>> start

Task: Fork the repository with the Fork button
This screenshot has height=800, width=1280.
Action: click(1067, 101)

>> end
>> start

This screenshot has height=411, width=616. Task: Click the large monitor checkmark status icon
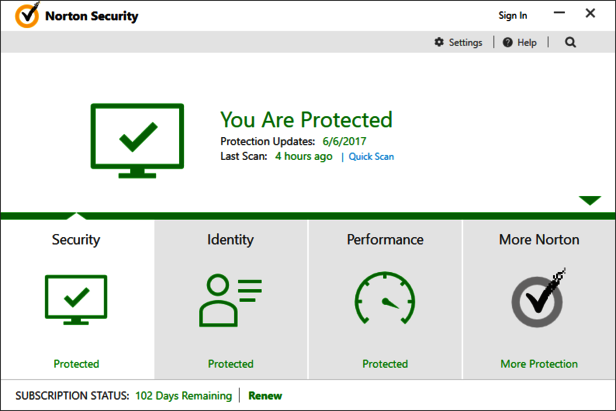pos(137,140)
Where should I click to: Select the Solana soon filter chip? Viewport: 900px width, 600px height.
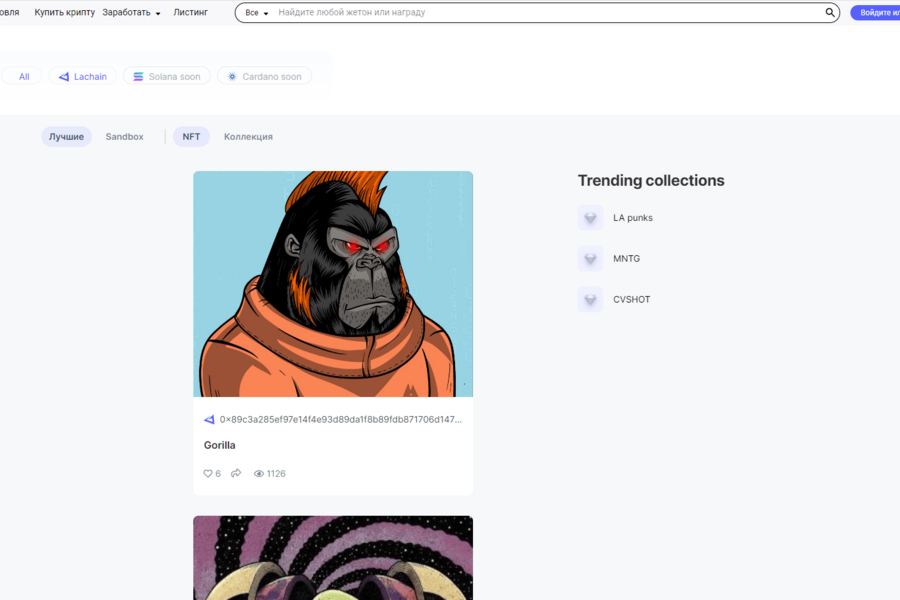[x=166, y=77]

>> end

Starting at the line that has "Where should I" and ending after the line that has "[x=166, y=77]", change "filter chip" to "toggle" and give that part of the material again with nothing else altered. Leave the pictures out of your answer.

ANSWER TO THE TASK:
Where should I click to: Select the Solana soon toggle? Viewport: 900px width, 600px height.
[x=166, y=77]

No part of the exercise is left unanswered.